Blocking traffic from 3rd party VPN services?

We are currently investigating a business email compromise involving an O365 tenant, and according to the audit logs, the attackers IP belongs to a US based 3rd party VPN solution (Hide My A$$ VPN) with US based subnets.

Now typically for on prem stuff with a Firebox, we'd used GEOBlocker to only allow inbound connections to services behind it from North America. However, I never really thought about attackers launching an attack via US based VPN IPs, so I'm wondering if anyone has any thoughts or ideas (aside from hiding every single thing between Access Portal and AuthPoint, which isn't completely practical even if we all know it the secure thing to do) on how to secure from VPN subnets.

dcc

Comments

  • edited April 2021

    What kind of "business email compromise involving an O365 tenant" did you have happen? I am assuming that someone's email account got compromised directly (usually through IMAP spray & pray attacks) or through a phishing email. If that is true, there is nothing that you can do on your Firebox to block it, unless you run all inbound email through your Firebox before it reaches M365 servers or your M365 logins run through your Firebox.
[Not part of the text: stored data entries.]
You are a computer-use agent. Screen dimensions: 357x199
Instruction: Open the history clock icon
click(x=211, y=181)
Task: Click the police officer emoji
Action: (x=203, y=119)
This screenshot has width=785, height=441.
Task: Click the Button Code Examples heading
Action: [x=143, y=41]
    Setting up the Security Defaults in the Azure AD console will mitigate over 99.9% of those types of email account compromises.

    Gregg Hill

  • Regarding my "unless you run all inbound email through your Firebox before it reaches M365 servers or your M365 logins run through your Firebox" comment, I know nothing about the Access Portal, so I don't know if it is supposed to block logging into M365 accounts. If you have logins allowed from anywhere, then the firebox won't do anything to protect you.

    If your M365 logins are like the rest of the world's accounts where anyone can try to log into M365, then you may want to look into Conditional Access in your M365 account, plus enabling the Security Defaults.

    Gregg Hill

  • Gregg - I think maybe you misunderstood my ask (maybe I wasn't clear enough either)... O365 is O365 and has nothing to with that customer's M370 cluster, or my ask.

    Rather the BEC was a catalyst to prompt me to look at what we can do to protect services that we run on prem (not just at this client site, but all our other client sites too) behind WG products in the same fashion where we'd lock those services down with GeoBlocker. But in this case I'm looking to block access from known VPN service providers IP subnets and known TOR exit nodes too.

    dcc

  • I understood that you are "looking to block access from known VPN service providers IP subnets", but I thought you meant that you wanted to protect Microsoft 365 from those subnets, so yes, I did misunderstand you a bit!

    Gregg Hill

  • I have never tried it, but does Application Control work on inbound connections?

    Gregg Hill

  • Yeah - now that would be challenge!

  • No - I don't think AC will work. AFAIK, traffic coming out of these VPN and Tor nodes is just standard traffic without any markings in them.

  • @dcolpitts said:
    No - I don't think AC will work. AFAIK, traffic coming out of these VPN and Tor nodes is just standard traffic without any markings in them.

    Good point.

    Gregg Hill

  • Almost every week it seems that I see that some vendor has started a VPN product.

    And, I doubt that VPN vendors would publish their list of IP addrs for any particular country as that would make it easy to block access from them, so coming up with lists for these would not be trivial, and would be changing periodically.